O excesso de excitação produz alterações nas funções ou órgãos do corpo. O corpo tem uma linguagem própria que comunica que algo doloroso ou traumático não encontrou os caminhos da representação psíquica, isto é, o excesso de excitação (evento traumático) não pôde ser inscrito no aparelho psíquico. Como conseqüência dessa impossibilidade de representação psíquica, uma passagem ao ato é produzida repetidamente, ou um órgão ou uma função corporal é afetada. Produz-se, assim, o trauma psíquico.

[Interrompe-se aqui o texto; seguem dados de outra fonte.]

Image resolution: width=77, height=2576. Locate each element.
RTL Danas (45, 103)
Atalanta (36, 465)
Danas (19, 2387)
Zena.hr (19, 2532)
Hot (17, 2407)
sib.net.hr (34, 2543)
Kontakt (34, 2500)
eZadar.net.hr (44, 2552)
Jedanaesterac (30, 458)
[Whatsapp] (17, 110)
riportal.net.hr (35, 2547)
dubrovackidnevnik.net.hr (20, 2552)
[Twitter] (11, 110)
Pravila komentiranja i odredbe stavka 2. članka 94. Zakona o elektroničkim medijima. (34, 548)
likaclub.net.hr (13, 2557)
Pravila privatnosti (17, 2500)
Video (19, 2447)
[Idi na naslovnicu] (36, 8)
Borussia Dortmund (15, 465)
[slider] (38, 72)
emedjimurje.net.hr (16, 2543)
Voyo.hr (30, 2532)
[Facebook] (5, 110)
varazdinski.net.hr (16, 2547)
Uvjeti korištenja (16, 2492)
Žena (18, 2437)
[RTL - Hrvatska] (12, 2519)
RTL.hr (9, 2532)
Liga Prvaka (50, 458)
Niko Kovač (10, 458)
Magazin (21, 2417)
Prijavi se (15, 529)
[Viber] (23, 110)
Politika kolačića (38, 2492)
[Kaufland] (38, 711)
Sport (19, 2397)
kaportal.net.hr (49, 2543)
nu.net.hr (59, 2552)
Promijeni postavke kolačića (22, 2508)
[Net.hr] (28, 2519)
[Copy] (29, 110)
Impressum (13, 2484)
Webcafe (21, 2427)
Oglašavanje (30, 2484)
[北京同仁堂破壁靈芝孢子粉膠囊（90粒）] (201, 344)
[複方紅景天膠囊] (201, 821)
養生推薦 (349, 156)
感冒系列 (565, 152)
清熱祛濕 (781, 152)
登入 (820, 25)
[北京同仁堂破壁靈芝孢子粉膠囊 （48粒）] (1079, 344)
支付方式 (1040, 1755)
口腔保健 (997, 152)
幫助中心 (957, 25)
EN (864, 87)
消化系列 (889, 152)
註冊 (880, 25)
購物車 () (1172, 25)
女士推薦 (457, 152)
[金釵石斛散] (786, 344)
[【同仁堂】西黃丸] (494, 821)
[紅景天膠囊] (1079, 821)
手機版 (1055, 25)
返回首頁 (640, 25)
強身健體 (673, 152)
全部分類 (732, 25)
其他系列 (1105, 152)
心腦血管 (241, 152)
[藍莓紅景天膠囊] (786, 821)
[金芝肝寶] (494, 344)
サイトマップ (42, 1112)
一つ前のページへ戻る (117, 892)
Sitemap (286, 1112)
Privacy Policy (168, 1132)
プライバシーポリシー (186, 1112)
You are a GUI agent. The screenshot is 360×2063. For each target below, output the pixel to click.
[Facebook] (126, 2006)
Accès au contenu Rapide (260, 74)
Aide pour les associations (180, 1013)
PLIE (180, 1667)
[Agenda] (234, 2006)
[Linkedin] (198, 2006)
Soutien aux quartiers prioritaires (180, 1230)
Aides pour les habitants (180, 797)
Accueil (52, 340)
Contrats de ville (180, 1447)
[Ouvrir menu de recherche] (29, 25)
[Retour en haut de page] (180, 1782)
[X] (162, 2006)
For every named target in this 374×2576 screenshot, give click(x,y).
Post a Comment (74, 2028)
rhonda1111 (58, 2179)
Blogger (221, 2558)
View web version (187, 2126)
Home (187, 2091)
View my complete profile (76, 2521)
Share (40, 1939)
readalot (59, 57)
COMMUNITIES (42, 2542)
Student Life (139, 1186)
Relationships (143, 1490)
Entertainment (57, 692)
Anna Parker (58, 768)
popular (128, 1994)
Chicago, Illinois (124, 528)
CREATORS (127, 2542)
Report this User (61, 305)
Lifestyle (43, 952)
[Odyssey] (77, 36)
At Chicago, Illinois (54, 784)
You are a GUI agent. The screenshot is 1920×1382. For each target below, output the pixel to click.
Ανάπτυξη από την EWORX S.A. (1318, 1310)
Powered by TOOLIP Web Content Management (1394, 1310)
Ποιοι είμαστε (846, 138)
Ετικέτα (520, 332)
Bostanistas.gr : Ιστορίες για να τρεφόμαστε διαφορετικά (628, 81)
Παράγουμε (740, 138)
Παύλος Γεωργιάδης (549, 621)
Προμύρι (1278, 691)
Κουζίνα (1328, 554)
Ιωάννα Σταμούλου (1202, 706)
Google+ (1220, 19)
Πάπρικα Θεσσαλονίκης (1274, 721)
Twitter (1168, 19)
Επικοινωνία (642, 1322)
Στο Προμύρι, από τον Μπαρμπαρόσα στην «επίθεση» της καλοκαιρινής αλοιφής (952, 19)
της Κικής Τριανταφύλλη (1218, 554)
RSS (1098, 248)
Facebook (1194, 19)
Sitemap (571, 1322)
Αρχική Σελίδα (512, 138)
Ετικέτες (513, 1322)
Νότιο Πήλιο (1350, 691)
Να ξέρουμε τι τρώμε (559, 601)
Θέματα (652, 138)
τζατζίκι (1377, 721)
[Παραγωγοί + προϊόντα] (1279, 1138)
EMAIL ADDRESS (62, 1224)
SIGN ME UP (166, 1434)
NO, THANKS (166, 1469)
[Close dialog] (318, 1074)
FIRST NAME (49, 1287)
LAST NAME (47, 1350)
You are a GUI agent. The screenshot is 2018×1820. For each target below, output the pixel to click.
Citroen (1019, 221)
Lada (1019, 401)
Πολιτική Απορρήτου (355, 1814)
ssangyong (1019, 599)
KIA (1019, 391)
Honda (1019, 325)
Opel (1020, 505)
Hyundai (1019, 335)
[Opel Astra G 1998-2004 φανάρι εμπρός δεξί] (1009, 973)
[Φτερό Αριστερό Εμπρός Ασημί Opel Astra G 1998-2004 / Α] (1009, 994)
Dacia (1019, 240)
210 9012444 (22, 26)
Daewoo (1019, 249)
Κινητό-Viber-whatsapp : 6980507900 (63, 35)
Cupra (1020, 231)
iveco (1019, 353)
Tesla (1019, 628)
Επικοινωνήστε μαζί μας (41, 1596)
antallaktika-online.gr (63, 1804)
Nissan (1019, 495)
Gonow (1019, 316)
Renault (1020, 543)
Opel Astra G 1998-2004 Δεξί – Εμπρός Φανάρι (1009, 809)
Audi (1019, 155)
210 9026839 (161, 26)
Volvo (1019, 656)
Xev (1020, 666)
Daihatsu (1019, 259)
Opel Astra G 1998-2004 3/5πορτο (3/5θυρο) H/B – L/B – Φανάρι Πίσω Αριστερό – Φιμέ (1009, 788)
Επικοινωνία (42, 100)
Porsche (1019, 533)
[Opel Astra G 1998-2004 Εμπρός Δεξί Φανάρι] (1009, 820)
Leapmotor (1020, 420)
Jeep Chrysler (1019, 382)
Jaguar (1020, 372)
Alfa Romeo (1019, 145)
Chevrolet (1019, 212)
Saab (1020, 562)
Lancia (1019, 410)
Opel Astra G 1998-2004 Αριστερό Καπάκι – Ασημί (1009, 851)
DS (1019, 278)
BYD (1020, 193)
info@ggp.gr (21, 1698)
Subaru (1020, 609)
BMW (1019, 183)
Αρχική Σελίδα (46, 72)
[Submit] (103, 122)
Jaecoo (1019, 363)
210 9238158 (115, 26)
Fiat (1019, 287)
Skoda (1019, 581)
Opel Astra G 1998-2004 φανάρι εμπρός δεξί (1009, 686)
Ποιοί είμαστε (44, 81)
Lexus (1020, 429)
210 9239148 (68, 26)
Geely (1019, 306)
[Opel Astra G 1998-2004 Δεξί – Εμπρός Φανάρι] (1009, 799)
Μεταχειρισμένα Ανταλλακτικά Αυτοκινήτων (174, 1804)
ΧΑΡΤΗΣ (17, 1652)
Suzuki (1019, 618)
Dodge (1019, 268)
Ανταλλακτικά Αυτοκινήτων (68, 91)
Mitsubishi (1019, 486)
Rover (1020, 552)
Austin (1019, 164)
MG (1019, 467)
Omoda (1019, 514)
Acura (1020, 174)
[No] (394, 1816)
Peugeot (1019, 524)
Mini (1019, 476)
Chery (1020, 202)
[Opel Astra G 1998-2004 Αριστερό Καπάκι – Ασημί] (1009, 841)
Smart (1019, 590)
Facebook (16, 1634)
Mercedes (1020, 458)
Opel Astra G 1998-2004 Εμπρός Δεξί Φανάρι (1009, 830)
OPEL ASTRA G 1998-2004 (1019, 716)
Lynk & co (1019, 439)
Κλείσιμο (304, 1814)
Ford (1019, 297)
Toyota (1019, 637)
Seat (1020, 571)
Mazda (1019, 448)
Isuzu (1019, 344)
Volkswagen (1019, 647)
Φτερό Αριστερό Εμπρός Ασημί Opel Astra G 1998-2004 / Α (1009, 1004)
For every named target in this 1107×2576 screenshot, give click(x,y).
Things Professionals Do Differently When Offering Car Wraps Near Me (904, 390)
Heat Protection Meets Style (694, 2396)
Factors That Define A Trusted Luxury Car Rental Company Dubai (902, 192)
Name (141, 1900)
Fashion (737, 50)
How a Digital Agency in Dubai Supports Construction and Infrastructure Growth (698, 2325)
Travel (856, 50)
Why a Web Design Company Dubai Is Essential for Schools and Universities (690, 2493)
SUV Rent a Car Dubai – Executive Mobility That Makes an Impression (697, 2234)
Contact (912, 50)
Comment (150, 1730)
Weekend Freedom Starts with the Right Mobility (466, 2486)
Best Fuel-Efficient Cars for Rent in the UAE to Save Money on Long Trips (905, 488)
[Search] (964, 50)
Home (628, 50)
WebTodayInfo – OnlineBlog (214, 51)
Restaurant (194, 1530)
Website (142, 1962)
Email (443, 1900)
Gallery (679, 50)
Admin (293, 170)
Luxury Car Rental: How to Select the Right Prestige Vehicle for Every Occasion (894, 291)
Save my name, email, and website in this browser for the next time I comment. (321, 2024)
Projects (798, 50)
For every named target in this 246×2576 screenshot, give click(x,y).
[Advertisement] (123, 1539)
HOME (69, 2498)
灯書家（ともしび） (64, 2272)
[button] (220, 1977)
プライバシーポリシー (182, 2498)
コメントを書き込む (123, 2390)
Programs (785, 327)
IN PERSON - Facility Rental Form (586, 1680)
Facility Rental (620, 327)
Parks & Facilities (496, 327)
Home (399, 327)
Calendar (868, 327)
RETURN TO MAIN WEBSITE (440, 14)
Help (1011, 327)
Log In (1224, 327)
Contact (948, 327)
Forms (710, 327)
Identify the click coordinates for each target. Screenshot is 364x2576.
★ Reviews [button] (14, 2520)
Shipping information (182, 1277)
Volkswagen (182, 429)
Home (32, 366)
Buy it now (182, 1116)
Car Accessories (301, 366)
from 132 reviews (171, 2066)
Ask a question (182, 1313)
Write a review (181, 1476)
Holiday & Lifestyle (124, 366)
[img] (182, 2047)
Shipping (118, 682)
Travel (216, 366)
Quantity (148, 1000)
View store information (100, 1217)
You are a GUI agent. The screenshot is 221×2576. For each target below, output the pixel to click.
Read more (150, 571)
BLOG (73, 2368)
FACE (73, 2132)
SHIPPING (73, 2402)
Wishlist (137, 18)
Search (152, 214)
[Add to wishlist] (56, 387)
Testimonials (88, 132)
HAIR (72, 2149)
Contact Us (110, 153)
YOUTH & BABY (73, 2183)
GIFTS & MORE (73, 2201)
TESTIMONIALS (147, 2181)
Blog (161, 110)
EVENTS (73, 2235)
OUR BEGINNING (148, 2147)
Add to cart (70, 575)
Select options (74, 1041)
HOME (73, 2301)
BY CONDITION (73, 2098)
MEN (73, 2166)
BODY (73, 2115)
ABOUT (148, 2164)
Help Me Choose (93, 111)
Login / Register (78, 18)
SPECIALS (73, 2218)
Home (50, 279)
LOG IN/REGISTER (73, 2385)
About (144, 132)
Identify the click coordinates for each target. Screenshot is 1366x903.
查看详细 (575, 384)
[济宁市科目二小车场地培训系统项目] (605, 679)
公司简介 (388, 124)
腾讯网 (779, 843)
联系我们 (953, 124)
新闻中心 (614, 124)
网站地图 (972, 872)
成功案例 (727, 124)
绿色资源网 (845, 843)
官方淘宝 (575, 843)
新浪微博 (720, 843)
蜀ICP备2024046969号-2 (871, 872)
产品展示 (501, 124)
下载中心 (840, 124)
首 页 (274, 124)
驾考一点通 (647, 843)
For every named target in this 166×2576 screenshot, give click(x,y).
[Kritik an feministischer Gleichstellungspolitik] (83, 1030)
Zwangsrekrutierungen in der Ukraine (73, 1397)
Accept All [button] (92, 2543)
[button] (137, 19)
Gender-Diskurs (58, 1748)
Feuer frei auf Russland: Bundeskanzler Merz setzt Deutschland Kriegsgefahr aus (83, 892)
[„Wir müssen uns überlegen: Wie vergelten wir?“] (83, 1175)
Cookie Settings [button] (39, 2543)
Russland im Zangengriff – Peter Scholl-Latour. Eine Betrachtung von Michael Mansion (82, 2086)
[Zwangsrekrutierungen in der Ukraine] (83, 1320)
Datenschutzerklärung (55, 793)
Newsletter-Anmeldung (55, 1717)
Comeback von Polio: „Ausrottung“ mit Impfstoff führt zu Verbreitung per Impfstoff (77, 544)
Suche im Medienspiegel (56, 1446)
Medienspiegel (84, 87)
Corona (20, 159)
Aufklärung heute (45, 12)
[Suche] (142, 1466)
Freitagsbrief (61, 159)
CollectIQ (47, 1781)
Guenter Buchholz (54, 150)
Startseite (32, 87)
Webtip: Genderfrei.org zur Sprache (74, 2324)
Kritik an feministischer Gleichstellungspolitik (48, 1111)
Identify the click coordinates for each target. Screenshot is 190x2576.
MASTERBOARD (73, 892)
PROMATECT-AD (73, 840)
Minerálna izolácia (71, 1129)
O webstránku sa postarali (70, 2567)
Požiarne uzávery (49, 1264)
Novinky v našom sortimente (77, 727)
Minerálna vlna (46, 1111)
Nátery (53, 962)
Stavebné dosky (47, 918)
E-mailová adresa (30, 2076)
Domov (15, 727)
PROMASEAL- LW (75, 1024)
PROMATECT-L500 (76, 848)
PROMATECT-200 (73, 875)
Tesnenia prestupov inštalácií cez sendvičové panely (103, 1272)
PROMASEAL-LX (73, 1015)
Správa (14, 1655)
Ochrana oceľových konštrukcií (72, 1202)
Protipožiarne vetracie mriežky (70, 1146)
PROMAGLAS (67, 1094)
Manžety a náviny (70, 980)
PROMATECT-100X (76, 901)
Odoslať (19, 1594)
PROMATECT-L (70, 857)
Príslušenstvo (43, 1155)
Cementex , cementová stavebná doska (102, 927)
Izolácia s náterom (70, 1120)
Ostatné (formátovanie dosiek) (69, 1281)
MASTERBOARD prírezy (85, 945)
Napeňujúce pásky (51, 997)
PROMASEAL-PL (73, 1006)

A psicoterapia psicanalítica opera sobre o traumático que caracteriza uma situação de crise, incidindo sobre o excesso de energia que transborda, oferecendo contornos simbólicos que possa contê-la e transformá-la em objeto do pensar. O objetivo do tratamento psicanalítico é, então, transformar a linguagem sintomática em realidade psíquica – ou, dito em outros termos, transmutar o que se manifesta na ordem do corpo em palavra, o que permite inscrever o sofrimento no plano psíquico.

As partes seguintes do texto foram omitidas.